Капитану было явно не до нас, но бдительности он не потерял.
– Вас, товарищ Мессинг, я попросил бы говорить по-русски! – потребовал он.
– Я тут себе подумал было, что с такой фамилией можно-таки немножечко знать идиш.
Мне несомненно импонировало бесстрашие Вольфа Григорьевича, который то ли издевался над особистом, пародируя местечковый говор, то ли действительно говорил с сильным еврейским акцентом. Британского офицера звали Натан Розенфельд, был он молод, ненамного старше меня, и ничего еврейского в его лице я не заметил. Хотя, фамилия действительно не совсем английская.
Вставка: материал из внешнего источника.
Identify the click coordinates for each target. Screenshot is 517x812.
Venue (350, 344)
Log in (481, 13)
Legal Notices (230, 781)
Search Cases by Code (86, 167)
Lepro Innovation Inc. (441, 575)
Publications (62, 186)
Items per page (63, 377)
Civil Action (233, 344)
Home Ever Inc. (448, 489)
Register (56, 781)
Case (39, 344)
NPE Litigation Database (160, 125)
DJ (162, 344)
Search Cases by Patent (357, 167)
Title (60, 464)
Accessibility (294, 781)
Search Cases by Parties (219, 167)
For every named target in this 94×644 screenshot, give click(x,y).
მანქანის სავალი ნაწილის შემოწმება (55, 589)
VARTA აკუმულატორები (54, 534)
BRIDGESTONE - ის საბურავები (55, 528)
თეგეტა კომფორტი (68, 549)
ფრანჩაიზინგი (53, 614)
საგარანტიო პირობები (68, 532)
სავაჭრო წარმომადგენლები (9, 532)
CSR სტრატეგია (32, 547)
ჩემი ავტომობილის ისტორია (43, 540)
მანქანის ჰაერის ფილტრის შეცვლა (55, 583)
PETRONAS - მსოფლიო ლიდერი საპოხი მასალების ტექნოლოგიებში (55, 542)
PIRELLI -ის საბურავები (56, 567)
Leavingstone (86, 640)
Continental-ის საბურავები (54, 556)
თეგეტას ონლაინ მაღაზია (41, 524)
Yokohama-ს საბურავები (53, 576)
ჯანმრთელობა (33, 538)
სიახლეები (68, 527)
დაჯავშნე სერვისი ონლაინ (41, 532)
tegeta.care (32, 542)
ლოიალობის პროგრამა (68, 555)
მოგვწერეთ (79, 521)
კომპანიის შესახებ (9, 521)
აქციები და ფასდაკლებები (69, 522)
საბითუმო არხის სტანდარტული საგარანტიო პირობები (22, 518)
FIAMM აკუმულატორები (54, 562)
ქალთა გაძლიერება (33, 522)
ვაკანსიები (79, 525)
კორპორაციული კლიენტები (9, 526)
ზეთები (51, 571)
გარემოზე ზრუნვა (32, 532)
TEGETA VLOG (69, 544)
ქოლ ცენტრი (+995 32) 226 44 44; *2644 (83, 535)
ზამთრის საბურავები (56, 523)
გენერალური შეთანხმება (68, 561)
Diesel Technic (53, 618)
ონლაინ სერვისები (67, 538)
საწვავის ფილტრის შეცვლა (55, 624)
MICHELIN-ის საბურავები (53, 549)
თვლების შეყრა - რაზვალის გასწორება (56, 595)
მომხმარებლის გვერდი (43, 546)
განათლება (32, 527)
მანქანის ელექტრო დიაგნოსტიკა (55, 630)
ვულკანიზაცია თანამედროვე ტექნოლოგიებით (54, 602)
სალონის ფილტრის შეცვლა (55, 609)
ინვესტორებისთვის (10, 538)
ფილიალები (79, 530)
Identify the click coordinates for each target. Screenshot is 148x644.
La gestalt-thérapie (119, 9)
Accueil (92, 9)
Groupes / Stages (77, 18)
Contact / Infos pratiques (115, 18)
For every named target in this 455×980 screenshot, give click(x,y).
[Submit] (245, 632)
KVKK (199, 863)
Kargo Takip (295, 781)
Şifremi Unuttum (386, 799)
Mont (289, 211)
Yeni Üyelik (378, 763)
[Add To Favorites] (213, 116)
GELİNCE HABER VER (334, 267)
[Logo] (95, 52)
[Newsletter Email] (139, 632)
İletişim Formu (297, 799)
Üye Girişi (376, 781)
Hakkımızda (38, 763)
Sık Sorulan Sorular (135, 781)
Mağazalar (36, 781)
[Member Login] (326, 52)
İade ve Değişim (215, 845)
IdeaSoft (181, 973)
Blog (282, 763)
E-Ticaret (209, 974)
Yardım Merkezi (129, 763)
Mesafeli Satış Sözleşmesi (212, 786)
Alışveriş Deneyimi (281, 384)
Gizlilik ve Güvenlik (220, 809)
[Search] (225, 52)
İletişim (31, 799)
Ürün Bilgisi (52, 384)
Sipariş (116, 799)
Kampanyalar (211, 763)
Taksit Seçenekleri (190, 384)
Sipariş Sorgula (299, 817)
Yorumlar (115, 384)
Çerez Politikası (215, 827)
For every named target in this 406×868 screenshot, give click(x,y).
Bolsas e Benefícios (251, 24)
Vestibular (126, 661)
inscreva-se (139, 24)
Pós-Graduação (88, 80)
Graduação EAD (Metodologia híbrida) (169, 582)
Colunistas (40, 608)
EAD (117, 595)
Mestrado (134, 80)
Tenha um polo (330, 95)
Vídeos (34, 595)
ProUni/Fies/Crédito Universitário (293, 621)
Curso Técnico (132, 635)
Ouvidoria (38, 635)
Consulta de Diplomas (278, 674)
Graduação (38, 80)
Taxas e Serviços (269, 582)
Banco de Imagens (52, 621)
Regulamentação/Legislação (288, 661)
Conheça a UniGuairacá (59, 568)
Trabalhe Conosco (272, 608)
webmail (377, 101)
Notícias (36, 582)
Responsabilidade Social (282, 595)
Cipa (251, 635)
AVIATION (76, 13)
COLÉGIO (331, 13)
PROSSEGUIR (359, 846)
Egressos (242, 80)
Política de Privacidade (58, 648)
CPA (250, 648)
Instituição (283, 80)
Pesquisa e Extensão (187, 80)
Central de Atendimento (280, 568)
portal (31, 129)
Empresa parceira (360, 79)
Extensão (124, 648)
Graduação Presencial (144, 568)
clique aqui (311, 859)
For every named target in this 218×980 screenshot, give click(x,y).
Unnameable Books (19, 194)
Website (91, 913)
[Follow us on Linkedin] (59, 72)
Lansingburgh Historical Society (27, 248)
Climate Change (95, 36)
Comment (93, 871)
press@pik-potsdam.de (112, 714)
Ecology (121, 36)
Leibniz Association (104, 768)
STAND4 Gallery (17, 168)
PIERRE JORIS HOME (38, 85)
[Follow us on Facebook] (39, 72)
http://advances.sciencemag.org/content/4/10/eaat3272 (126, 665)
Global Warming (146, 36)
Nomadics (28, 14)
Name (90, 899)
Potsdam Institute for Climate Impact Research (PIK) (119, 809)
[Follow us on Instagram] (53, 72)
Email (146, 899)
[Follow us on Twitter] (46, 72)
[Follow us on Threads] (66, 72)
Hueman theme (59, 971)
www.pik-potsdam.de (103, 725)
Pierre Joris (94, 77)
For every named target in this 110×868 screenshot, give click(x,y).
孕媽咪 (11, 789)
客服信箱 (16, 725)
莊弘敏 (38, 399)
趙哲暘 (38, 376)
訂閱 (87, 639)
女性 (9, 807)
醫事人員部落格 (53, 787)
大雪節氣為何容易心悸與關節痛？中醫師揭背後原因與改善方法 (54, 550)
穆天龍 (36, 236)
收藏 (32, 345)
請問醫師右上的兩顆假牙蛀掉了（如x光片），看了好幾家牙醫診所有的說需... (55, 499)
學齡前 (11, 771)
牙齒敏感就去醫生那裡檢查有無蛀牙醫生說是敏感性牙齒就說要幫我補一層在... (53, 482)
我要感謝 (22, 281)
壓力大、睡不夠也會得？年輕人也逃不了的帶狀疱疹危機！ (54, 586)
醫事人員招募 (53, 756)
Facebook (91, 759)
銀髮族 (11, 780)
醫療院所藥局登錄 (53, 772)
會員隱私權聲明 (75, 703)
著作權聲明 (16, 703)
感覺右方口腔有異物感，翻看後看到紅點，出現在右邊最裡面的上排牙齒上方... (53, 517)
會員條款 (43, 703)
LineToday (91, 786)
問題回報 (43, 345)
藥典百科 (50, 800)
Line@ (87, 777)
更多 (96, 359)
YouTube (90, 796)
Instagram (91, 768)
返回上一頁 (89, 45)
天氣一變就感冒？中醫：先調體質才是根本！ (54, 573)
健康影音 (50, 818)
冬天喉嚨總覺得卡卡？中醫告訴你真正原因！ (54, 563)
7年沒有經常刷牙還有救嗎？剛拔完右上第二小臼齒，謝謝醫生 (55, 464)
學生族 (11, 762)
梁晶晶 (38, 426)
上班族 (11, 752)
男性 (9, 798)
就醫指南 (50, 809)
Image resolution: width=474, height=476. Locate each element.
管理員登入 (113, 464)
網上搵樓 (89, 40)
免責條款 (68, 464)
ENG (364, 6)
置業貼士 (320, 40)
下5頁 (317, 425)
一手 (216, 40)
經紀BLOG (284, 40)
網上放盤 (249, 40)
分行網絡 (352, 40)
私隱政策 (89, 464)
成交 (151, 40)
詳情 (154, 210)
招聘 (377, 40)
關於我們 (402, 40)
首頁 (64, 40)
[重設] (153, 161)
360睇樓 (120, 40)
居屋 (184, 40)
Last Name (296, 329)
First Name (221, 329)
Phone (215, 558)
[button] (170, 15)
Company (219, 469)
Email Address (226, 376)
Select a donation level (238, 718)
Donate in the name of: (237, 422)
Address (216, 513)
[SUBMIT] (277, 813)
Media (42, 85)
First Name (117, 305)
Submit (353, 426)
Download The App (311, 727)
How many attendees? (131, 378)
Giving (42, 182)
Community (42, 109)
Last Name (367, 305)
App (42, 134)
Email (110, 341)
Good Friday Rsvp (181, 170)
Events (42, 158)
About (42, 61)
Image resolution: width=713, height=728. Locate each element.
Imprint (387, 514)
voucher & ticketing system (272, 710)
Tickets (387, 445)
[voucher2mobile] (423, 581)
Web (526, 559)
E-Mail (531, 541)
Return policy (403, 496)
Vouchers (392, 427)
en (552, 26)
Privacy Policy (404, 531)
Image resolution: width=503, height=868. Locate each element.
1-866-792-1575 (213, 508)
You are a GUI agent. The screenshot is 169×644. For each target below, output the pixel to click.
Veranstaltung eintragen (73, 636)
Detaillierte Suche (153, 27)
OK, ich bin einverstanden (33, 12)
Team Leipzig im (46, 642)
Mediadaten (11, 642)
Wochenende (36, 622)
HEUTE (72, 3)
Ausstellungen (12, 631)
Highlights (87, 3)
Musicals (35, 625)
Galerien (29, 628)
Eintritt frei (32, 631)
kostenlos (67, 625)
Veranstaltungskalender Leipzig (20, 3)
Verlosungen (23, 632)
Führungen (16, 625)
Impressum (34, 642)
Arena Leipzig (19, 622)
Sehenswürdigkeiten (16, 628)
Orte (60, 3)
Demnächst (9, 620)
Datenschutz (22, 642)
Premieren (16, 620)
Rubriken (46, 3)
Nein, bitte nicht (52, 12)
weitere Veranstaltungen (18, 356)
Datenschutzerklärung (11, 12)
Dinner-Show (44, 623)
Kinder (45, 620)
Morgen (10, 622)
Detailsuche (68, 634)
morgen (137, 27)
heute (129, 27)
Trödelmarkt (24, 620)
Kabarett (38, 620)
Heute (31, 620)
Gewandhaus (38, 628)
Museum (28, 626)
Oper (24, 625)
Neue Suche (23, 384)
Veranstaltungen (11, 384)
– В нашей еврейской семье только мой дед знает идиш – подтвердил англичанин подозрения Мессинга – Вот такая у нас в Йоркшире ассимиляция.
– Нацистов ассимиляция не смущала – проворчал Мессинг после моего перевода – Не хочу вас пугать, молодой человек, но не было ли в тех рвах ваших родственников?
Опять мне пришлось переводить…
– Были – неожиданно сказал Розенфельд – Были!
И, в ответ на невысказанный нами всеми вопрос, добавил сквозь зубы:
– Все они там – мои родственники!
…И не оглядываясь пошел к машине.
– У этого молодого человека еще не зачерствело сердце – задумчиво пробормотал Мессинг.
Он сказал это опять на идиш, но капитан не стал его поправлять, наверное понял.
Вена, февраль 1947
… – Хайнт мейн лебен из торн ин цвей. Ауф "эйдер" аун "нох" – повторил я.
Что-то такое отразилось наверное на моем лице, потому что взгляд Алоиза потеплел.
– Ты видел – медленно протянул он.
– А ты Алоиз, был там как коммунист или как еврей? – не унимался инженер-капитан.
– Коммунист? Я никогда не был коммунистом. Раньше, еще задолго до Аншлюса, я был социалистом, а теперь я любитель свежего воздуха. Правда, евреем я был всегда, вот и получил по совокупности.